Co-Author: LeAnne DeFrancesco
Our Communicator of the Month series showcases individuals whose voices have made a lasting impact on our country. In 2023, we recognize 12 Proponents of Peace who were dedicated to resolving conflict and envisioned a world without violence. Whether they advocated for civil education classes or found the common link between the civil rights and peace movements, the efforts of these activists mitigated hostile conditions in many of the world’s most divided countries — including our own. Their cooperative processes led to negotiation, reconciliation and growth — and are still teaching us how to connect back to our shared humanity, even in times of strife.
“The participation in a peace process is not about the mathematics of numbers and percentages in relation to who is in majority or minority. It is about plurality, diversity, participation and ownership of all affected by the conflict.” — Dekha Ibrahim Abdi
November 17, 1964 – July 14, 2011
Growing up in a rural Wajir, Kenya, neighborhood whose population was diverse both in ethnicity and religion, Dekha Ibrahim Abdi learned early on the need and the skills to resolve conflicts peacefully. Shortly after her birth, her region experienced a significant conflict with neighboring Somalia, which led to the Shifta (Swahili for “bandit”) War that lasted for several years.

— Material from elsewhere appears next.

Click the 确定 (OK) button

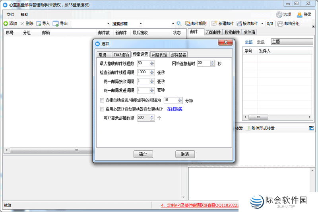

As a young woman, Abdi’s father supported her education, and she went on to choose a career as a schoolteacher.
In the early 1990s, when disagreements between clans over water and livestock rights resulted in the death of more than 1,500 people in Wajir, Abdi became a teacher of a different kind: She took a pivotal role in resolving the crisis, working specifically with the women in the clans to organize mediation discussions. Drawing on her Muslim faith, she invited the warring factions to reflect on the teachings of the Qur’an, to listen to each other and be heard, and be respectful. This was how she taught and facilitated harmony and peace within her community.
Abdi co-founded the “Wajir Peace and Development Committee” in order to ensure the peace was lasting. She brought together representatives from various clans, government agencies, religious leaders, and non-governmental organizations to mediate conflict and foster dialogue. Her tactics were effective, and the world took notice; she traveled to other countries in Africa, including Somalia, as well as the UK to pursue the peaceful resolution of conflicts.
Her experience bridging religious and ethnic divides continued to be needed across the globe, as were her principles of comprehensive peacebuilding, summarized as AFRICA (Analysis, Flexibility, Responsiveness, Innovation, Context-specific, Awareness and Action-oriented). In 1998 she joined the staff of Responding to Conflict, an international organization based in the UK, as the learning and training coordinator. She also continued to work in her native Kenya.
Among her many accolades, Abdi was named Kenyan Peace Builder of the Year (2005) and received the Swedish Right Livelihood Award (2007), often regarded as an alternative Nobel Peace Prize. She used the prize money to establish the Wajir Peace University.
A car accident in 2011 took the young life of Abdi and her husband; she was just 46.